Activity list:
1) In the cricket report below, which seam bowler did England leave out of their side?
2) Render this sentence from the cricket report below in Spanish: "That was their first mistake."

Document segment:
They know their farming down in Somerset – agriculture still makes up a significant proportion of the local economy, and “I’ve got a brand new combine harvester, and I’ll give you the key” by The Wurzels is the official team song of the Western Storm, the KSL side based here in Taunton.
So they’ll likely be familiar too with the expression to “bet the farm” on something; but if not… well, it’s pretty-much what England did today – they bet the farm on spin, selecting not just the more attacking left-arm spin options of Sophie Ecclestone and Kirstie Gordon, but the also the containing off-spin of Laura Marsh, while leaving the seam of Kate Cross gathering dust in the shed.
That was their first mistake. Cross might not have taken the most wickets of England’s bowlers this summer, but she has often looked their most likely to take a wicket – there’s been that feeling when she’s been bowling that “something” might happen… and boy did England need “something” as play drifted towards a close today.

Record excerpts:
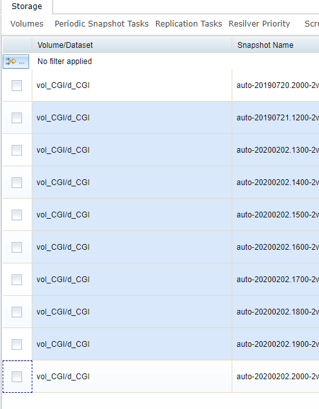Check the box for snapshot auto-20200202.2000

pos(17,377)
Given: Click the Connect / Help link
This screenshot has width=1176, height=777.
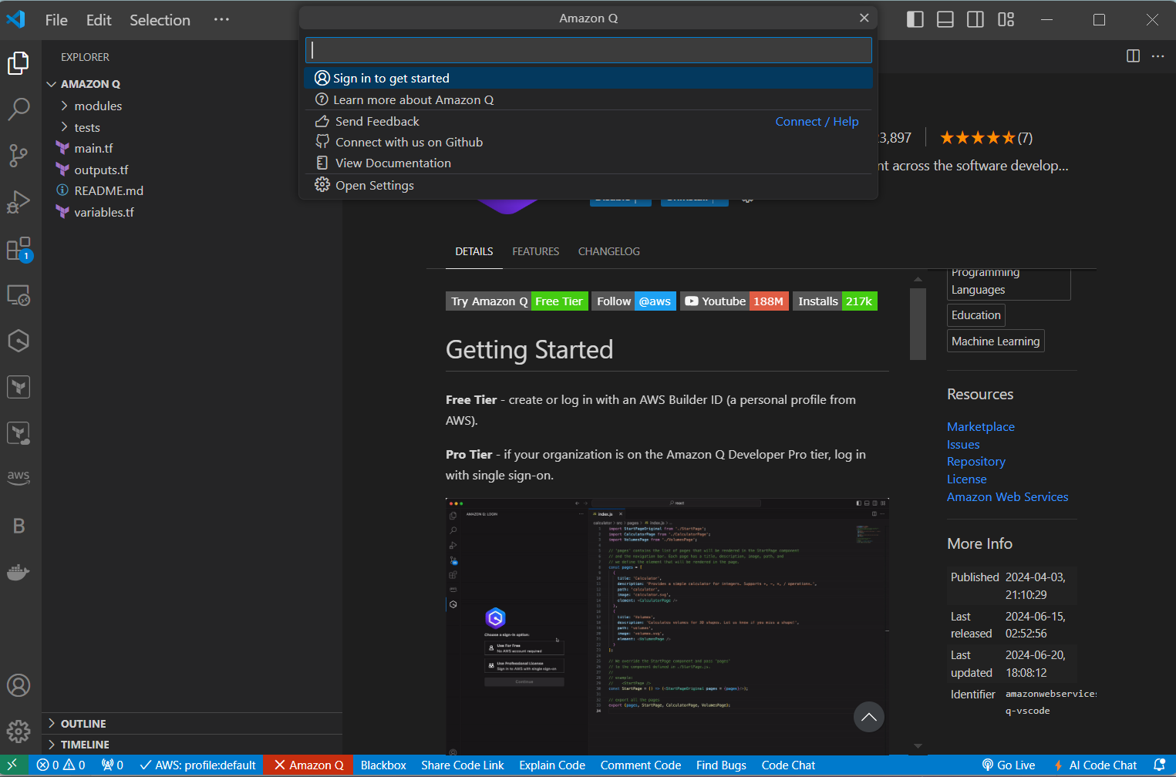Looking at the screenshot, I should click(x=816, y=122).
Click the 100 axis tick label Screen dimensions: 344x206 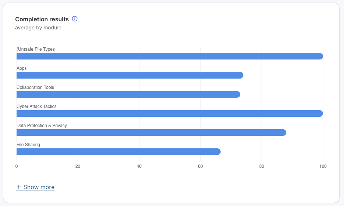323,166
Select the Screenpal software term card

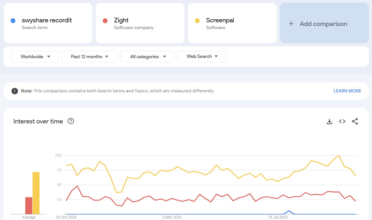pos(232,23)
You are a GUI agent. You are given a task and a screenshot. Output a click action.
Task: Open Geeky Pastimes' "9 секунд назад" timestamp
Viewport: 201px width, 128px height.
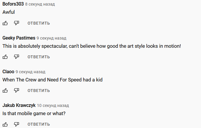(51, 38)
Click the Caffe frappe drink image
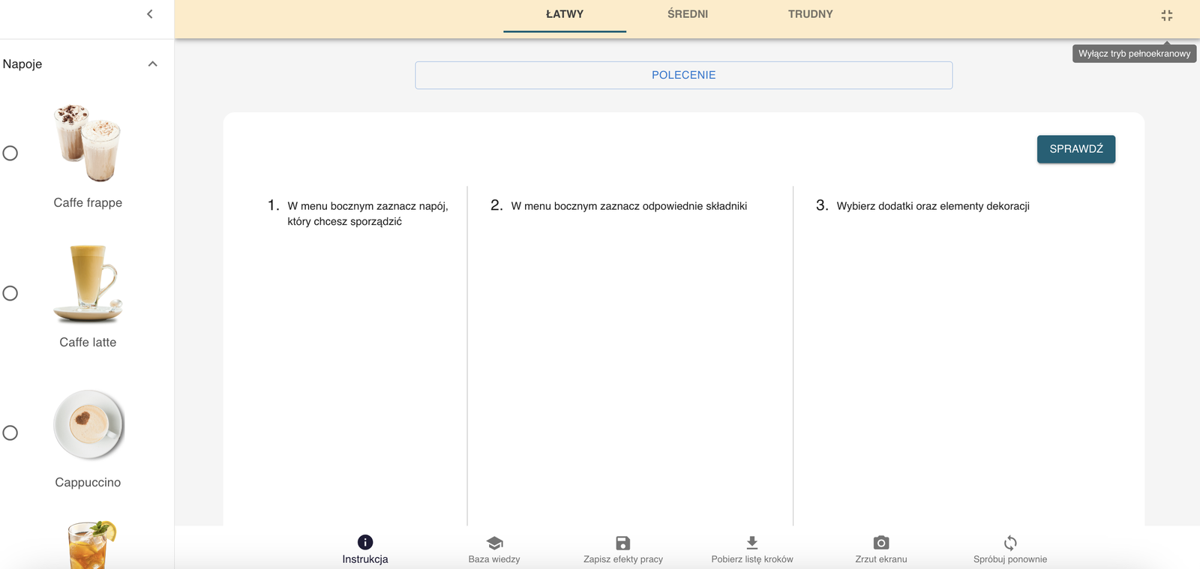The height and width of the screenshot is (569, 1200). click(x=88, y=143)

Expected responses:
1) Kate Cross

2) Ese fue su primer error.